Games

Gamification Can Boost Your Personal Development

If you are looking to improve any areas of your life then gamification might be a solution. Gamification has been proven to be successful methods to accomplish the goals laid out by a wide range of different industries. Primarily, gamification can be used subliminally by marketing companies looking to generate responses and interactions from potential clients or customers. Other industries, such as the online casino industry base their whole business model around it and no deposit bonuses let you check those out for free. Today, though, we are focused on the use of gamification on a more micro, personal level. If you are interested in learning how you can apply gamification to your everyday life and develop yourself personally with it, then you should continue trading.

What is Gamification?

Gamification as a concept involves the application elements traditional found in games and then applying them to areas that previously didn’t have these elements. This most prominently includes elements such as point scoring or competition with others but can include a much more diverse range of gaming elements. It may occur to you that you may already apply these elements to your life in some way, shape or form and your process to live would, therefore, qualify as gamification.  The art of gamification though is being actively aware of the elements that gamification covers and then applying them consciously to your lifestyle and using them to improve areas of your life. When successfully applied, gamification can be a very effective and many people who already apply it to their lives are seeing more results than those who don’t.

Why does Gamification develop you personally?

The nature of gamification is results-driven. This is hence why it can be used as an effective marketing tool. The same concept applies to using gamification as a means by which to improve yourself personally.

The reason for this is the close connection the world of games has with that of the real-world. In a game, certain missions and goals are laid out for you and if you accomplish these, then rewards will come your way and you will progress further. As you progress, these tasks and missions get harder and you may fail but then you keep going again and again until eventually you get it right and you can move on. Life works in much the same way.

Often, challenges in life can be very abstract and there may not be any clear markers that tell you that you are improving or going in the right direction, but there are still goals or one big eventual goal for you to achieve. With gamification, you can set your own rules and decide what mini-goals or measurements can be used to measure success. Having something tangible can really help you stay on track and keep a vision in mind.

Personal gamification has no black or white definition and this is the beauty of it. By turning tough challenges into a game, they don’t become so tough to manage and can even become more fun than you have possibly previously imagined.

How to Use Gamification

Depending on what area of your life you are trying to improve, gamification can work slightly different. A great example of using gamification for life tasks would be learning an instrument. When you first begin, you will struggle with finding the right notes and the pace in which you must generate these in order to make a tune. After a few hours of struggling, you may get angry and give up. However, with gamification applied, you would see each new note you learn as a level that you must complete.
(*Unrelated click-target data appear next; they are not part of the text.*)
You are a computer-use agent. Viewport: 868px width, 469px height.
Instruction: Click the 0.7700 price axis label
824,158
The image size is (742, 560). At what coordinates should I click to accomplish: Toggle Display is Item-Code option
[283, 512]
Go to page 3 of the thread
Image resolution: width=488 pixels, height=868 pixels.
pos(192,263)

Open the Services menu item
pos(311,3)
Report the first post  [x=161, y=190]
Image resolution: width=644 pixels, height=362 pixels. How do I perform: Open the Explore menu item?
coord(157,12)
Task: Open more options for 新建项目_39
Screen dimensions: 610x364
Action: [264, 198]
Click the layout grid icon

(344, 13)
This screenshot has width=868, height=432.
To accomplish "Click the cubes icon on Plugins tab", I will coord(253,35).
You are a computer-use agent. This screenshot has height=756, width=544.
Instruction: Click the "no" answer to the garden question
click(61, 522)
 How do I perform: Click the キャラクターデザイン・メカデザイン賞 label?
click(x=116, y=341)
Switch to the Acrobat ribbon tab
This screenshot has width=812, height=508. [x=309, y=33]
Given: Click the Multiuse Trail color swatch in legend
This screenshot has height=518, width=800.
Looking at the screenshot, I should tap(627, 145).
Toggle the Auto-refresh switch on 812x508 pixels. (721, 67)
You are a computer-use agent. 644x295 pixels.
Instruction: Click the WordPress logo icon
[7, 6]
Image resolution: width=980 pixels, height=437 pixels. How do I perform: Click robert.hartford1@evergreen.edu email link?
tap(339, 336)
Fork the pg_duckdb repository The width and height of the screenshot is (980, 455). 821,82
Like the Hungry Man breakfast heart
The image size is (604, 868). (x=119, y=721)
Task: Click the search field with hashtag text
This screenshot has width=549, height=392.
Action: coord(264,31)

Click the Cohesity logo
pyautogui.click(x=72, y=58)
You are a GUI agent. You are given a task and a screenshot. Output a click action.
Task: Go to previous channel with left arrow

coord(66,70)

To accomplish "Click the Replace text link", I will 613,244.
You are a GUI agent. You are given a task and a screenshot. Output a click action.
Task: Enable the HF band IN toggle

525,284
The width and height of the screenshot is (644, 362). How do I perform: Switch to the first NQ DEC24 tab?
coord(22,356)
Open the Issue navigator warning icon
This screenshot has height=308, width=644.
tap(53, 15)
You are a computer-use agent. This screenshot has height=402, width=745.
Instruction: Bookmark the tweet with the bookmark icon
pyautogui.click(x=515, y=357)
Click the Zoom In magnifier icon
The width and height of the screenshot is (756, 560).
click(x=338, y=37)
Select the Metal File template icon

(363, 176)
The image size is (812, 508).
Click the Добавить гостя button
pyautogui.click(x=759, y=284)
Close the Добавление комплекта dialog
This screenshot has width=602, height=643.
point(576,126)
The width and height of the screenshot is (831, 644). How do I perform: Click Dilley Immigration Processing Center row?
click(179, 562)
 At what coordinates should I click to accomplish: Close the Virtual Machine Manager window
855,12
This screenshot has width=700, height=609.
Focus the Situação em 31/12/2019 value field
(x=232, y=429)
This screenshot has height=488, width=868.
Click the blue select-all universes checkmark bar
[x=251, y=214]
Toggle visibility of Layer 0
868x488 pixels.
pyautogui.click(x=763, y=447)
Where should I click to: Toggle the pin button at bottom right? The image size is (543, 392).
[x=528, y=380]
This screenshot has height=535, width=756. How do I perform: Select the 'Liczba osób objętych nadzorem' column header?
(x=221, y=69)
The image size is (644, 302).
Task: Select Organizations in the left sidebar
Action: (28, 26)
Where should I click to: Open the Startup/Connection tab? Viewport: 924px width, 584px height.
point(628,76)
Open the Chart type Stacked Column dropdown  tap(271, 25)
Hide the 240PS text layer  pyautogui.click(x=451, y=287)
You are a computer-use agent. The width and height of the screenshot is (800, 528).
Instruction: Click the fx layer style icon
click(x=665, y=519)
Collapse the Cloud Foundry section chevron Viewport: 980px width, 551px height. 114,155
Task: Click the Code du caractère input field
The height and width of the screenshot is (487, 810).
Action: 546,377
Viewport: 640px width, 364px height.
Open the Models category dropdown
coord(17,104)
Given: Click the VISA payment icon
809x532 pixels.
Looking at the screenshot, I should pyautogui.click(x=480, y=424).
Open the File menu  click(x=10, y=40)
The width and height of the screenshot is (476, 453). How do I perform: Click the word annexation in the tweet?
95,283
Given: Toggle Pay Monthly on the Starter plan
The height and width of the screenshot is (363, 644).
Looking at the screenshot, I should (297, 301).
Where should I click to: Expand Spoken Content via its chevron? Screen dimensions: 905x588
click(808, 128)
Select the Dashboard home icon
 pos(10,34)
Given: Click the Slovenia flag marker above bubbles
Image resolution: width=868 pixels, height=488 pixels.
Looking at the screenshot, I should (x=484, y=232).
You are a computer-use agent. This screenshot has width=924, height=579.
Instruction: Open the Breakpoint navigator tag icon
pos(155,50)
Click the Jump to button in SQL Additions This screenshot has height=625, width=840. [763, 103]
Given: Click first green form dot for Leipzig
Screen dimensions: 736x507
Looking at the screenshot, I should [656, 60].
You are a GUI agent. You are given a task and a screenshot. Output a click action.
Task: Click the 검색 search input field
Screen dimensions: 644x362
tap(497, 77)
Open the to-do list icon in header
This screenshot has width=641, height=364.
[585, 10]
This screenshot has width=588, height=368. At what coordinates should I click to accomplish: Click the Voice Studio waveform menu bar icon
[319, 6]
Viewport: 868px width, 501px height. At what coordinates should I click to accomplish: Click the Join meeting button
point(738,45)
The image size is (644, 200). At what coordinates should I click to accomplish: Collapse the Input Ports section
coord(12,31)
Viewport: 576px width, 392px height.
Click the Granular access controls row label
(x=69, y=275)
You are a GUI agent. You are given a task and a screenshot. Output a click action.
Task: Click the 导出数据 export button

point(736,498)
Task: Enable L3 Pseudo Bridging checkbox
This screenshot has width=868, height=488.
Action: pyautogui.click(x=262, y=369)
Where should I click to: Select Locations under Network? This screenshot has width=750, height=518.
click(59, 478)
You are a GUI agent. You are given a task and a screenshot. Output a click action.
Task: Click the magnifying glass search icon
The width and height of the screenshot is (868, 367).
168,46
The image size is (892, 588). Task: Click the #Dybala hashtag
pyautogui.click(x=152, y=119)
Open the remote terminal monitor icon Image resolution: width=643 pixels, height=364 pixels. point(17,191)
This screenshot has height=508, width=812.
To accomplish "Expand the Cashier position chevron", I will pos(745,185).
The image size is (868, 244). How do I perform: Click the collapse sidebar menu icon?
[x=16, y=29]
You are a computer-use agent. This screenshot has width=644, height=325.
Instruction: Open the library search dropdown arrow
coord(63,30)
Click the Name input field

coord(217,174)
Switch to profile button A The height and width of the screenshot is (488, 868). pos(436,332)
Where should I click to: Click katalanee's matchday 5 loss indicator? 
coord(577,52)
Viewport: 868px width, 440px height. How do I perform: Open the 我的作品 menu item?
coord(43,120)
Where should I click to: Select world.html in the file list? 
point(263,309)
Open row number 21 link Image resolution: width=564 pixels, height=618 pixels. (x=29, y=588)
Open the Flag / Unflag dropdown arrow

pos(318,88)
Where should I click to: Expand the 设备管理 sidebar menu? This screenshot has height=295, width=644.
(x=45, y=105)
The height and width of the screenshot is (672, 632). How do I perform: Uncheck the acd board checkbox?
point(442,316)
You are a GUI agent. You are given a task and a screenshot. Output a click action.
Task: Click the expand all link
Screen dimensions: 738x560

With each completed level, you must move onto the next level, a new note, and a note that is harder to accomplish than the last. This allows you to break down the new notes one at a time and learn gradually until they are each mastered individually as opposed to trying to tackle the whole process of learning the instrument at once. After a period, you will have completed the easy levels and be ready to tackle more complex ones. You can further add the system by giving yourself an reward for each level you can complete.

This is just one example of gamification that uses the idea of levels. However, for others, you may want to include more competitive elements of gamification. If we talk about the gym and building muscle or losing weight. You can, of course, use each milestone and consider it a level. More effective though would be to use the competition element and challenge a friend or colleague to see who can lose the most weight or lift the heaviest weight. By doing this, you are not only getting a more manageable process but you strive to better the other person and this will push you further than if you were going it alone.

A similar concept can be used for saving money. Here again, you can further the application of Gamification. Say you are looking to save $4000. Having to scrimp and save constantly can be very boring. However, if you determine each $400 you save as level, then you treat yourself as a form of “prize” for your hard work. If you are competing with someone else, then perhaps you can treat one another. In total, that would mean 10 prizes along the way to achieving your saving goal.

Ultimately, it can be applied to any task and moulded to fit your needs and you are truly the designer of your own game. Thus, you become as a result of this, the designer of your own personal growth and how that is measured.

Methods of Gamification

Here are some top ways to implement gamification:

–          Levels– Think of different milestones as levels that you have completed.

–          Points– Construct a point system that can measure your progress.

–          Prize – Much like a game, different achievement result in rewards.

–          Competition – Compete against other people.

–          Rules – Set rules that you must stay within.

–          Punishments – If you have rules, there must be consequences for breaking them too.

–          Fun – Games are about having fun and so should your personal development.